Nick Hern Books has also published theatre books (biographies, journals, practical books, how-to guides, etc.) by, amongst others, Peter Brook, Simon Callow, Declan Donnellan, Oliver Ford Davies, Paul Kalburgi, William Gaskill, Barbara Houseman, Antony Sher, Max Stafford-Clark, Harriet Walter, Timothy West and Richard Eyre.

==Series==
===Drama Classics===
Nick Hern Books launched its Drama Classics series in 1994 with the aim of creating a budget series of "the most well-known plays from the last 2000 years", in editions that are suitable for study as well as performance. The first six titles, all published in 1994, were Three Sisters, Medea, The Rivals, The Jew of Malta, The Hypochondriac and A Doll's House. The series now ranges from The Oresteia (458 BC) to Blood Wedding (1933).

===Shakespeare folios===
This series of editions of Shakespeare's works, edited by Nick de Somogyi, was launched in 2001 with an edition of Hamlet. The series aims to offer the absolute authority of the First Folio in an accessible form. On the recto page, the full text of the 1623 First Folio version of each play is presented in modern type, without altering or editing the text itself. All of the original spelling, punctuation and layout of the Folio is preserved. On the verso (facing) page, there is a fully modernised version of the corresponding text, enabling direct comparison with the Folio. Each edition also includes an individual introduction and textual notes.

===Shooting scripts===
Nick Hern Books also publishes a selection of shooting scripts from popular films. In addition to featuring the complete shooting script as used by the director during filming, these also include forewords and introductions by leading film directors and screenwriters, the dialogue of scenes cut during the editing process, colour photo sections, and complete cast and crew credits.
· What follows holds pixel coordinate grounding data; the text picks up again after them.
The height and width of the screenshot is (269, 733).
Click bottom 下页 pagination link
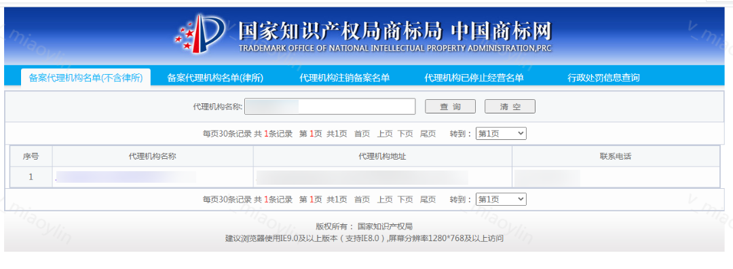(x=405, y=200)
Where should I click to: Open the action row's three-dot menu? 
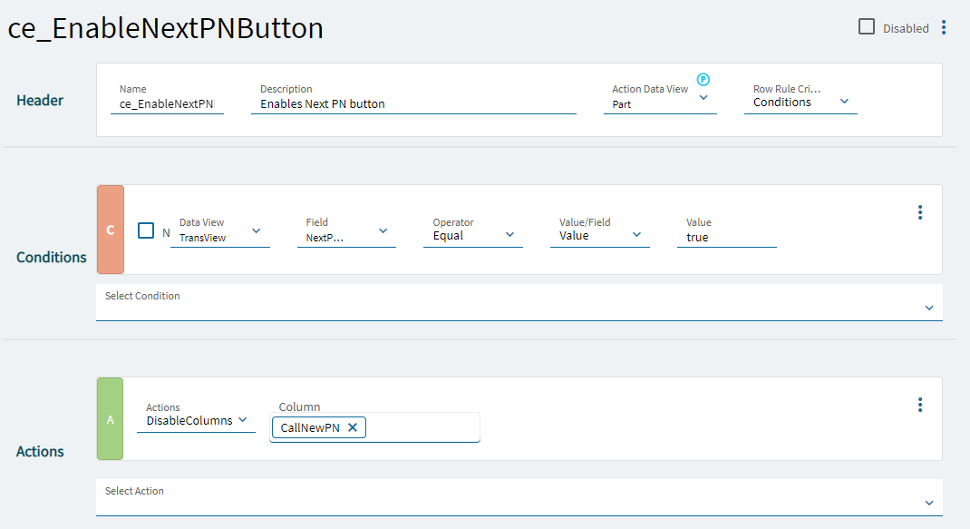coord(920,405)
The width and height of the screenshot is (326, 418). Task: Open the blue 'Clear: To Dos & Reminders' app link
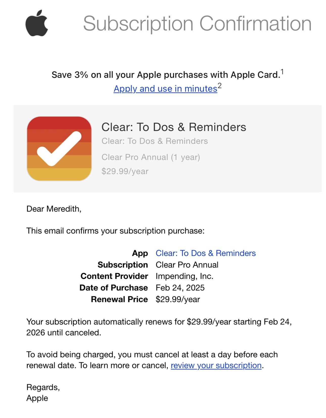coord(205,253)
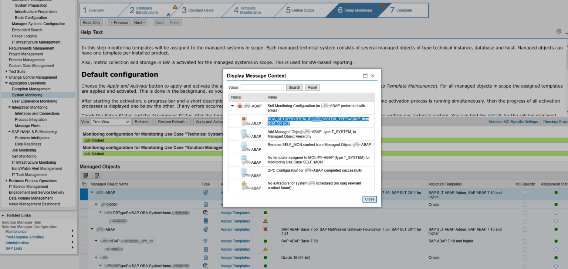
Task: Check the MO-Specific checkbox on the first ABAP row
Action: tap(525, 193)
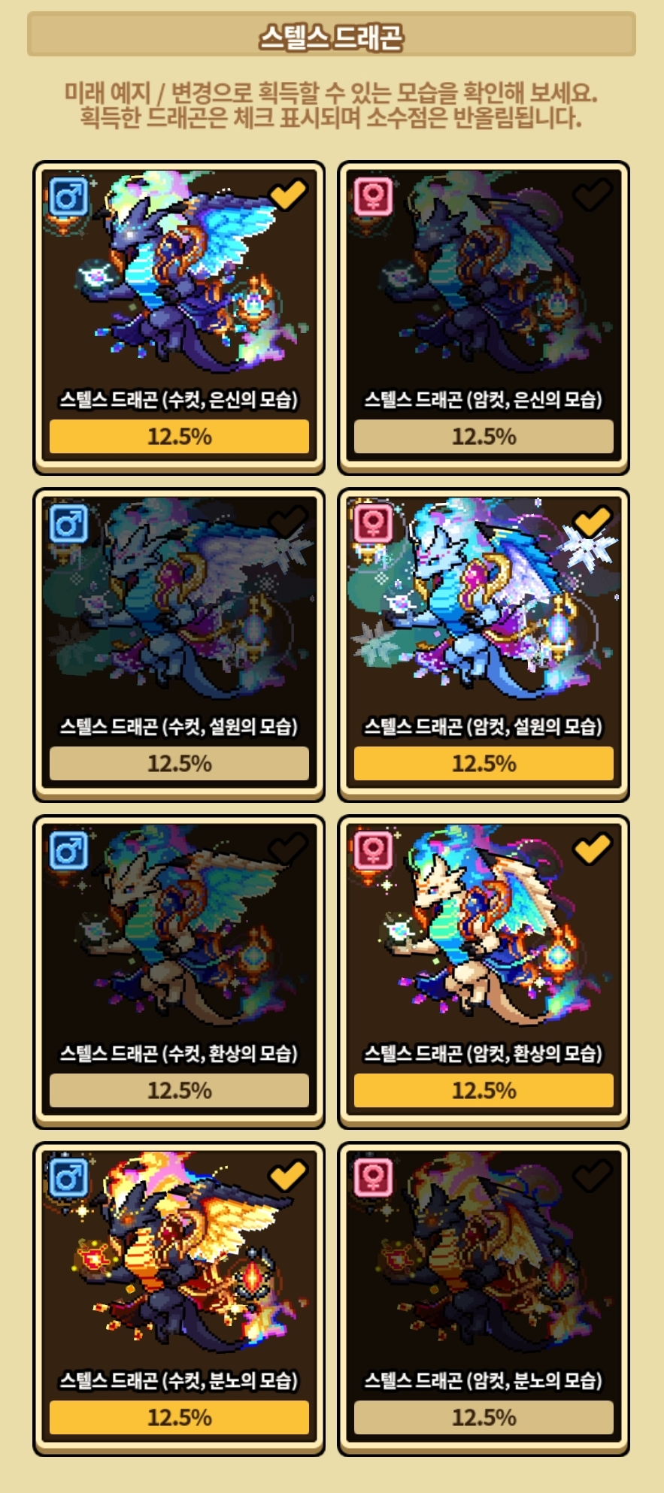Image resolution: width=664 pixels, height=1493 pixels.
Task: Click female icon on 분노의 모습 card
Action: 374,1178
Screenplays published by Nick Hern Books include:
- Adaptation. by Charlie Kaufman and Donald Kaufman – BAFTA Award for Best Adapted Screenplay, 2002
- A Beautiful Mind by Akira Goldsmith – Academy Award for Best Adapted Screenplay, 2001; Golden Globe Award for Best Screenplay, 2001
- Eternal Sunshine of the Spotless Mind by Charlie Kaufman – Academy Award for Best Original Screenplay, 2004; BAFTA Award for Best Original Screenplay, 2004.
- Gosford Park by Julian Fellowes – Academy Award for Best Original Screenplay, 2001
- The Ice Storm by James Schamus – Cannes Film Festival Best Screenplay Award, 1997
- The Shawshank Redemption by Frank Darabont
- Slumdog Millionaire by Simon Beaufoy – Academy Award for Best Adapted Screenplay, 2008; BAFTA Award for Best Adapted Screenplay, 2008
- The Truman Show by Andrew Niccol – BAFTA Award for Best Original Screenplay, 1999

==Performing rights==
Nick Hern Books handles performing rights for most of the plays it publishes, issuing licences for amateur performance both within the United Kingdom and abroad, through its worldwide partners, including Dominie Drama in Australia, Play Bureau in New Zealand and DALRO in South Africa.